Pour comprendre les raisons de leur départ, il suffit de regarder le journal télévisé. L'Espagne va mal, un travailleur sur trois ne gagne pas plus de 750 euros par mois. Et pour les jeunes, les opportunités d'emploi sont rares. Alors Gabriel et Pedro ont choisi de partir. Avant de prendre l'avion pour Bruxelles, ils ont signé un contrat leur garantissant un stage rémunéré de 3 ans et une formation en prime. Leur salaire annoncé s'élève à 1200 euros mensuel...

5 mois plus tard, ils se voient plutôt comme des victimes d'une nouvelle forme d'esclavage. Chaque jour, ils doivent nettoyer au moins 14 chambres d'hôtel, souvent beaucoup plus. Pas de vêtements de travail, pas de formation, des journées harassantes avec des horaires imprévisibles.

"Nous avons dû réclamer souvent pour obtenir des gants. Pourtant les produits que nous utilisons sont agressifs". Des conditions de travail qui révoltent la gouvernante chargée de superviser la propreté de l'hôtel. "14 chambres par jour pour une femme de chambre professionnelle, c'est déjà difficile alors vous imaginez pour des jeunes qui arrivent ici sans formation... mais évidemment ils coûtent moins cher qu'une vraie femme de chambre.

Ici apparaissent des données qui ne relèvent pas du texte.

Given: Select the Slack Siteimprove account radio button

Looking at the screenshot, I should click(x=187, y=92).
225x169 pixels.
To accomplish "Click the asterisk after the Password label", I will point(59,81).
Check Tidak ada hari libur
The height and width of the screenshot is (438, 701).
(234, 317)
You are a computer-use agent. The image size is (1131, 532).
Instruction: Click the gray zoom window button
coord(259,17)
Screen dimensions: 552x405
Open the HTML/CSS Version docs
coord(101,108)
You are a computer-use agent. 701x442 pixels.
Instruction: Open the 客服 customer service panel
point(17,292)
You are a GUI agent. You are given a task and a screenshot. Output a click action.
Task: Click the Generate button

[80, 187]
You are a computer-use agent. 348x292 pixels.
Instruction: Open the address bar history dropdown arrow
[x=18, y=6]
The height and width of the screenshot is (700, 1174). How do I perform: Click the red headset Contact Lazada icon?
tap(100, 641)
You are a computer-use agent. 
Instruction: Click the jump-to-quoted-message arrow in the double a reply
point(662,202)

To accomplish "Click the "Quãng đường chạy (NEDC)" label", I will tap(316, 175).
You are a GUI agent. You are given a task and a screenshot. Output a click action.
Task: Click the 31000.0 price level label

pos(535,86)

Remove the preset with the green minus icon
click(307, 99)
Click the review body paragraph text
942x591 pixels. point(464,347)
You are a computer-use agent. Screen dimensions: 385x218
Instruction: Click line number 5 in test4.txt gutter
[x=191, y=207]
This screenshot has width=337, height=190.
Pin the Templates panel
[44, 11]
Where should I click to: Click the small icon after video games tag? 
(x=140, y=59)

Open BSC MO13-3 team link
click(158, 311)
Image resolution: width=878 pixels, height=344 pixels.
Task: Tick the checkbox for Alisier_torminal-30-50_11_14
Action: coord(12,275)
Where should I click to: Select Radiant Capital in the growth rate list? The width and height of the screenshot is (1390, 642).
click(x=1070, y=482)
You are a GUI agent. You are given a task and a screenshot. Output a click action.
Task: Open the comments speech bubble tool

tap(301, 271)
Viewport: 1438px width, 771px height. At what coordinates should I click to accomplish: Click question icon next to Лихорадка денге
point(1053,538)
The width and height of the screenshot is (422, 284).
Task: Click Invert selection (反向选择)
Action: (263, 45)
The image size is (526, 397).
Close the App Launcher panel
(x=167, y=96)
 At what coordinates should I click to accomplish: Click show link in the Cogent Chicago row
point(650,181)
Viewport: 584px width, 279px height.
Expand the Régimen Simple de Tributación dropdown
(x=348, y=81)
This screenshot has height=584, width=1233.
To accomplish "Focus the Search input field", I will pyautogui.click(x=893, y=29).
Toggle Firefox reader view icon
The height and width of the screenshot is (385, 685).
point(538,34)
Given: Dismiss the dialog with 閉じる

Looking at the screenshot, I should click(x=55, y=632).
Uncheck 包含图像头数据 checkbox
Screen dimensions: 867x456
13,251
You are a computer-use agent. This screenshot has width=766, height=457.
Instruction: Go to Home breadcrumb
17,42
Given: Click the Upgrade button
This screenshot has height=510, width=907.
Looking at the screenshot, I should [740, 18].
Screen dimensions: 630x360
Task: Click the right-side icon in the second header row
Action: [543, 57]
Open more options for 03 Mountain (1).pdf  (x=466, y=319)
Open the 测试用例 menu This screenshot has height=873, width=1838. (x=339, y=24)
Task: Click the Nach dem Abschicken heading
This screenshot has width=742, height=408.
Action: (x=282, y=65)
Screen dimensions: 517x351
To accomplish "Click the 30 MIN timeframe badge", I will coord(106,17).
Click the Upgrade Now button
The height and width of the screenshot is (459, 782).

Au fil des mois, cette gouvernante a également vu partir ses collègues, licenciées l'une après l'autre. Elles ont toutes été remplacées par des stagiaires.

Légal ou pas?

Cette situation illustre le phénomène bien connu du détachement de personnel. Le salarié est rémunéré au tarif minimum du pays d’accueil mais la couverture sociale est celle du pays d'origine. Récemment, le service du contrôle des lois sociales, au sein du SPF Emploi, s'est penché sur le dossier de ces stagiaires espagnols. Il s'étonne de découvrir que leur employeur espagnol aurait perçu des subsides européens pour favoriser la mise à l'emploi de ces jeunes.

En attendant de faire toute la lumière sur cette affaire, ce service dénonce la précarisation croissante de pans entiers du marché du travail. On connaissait le détachement de travailleurs dans le secteur de la construction, mais désormais, le phénomène a gagné l'horeca ou le nettoyage.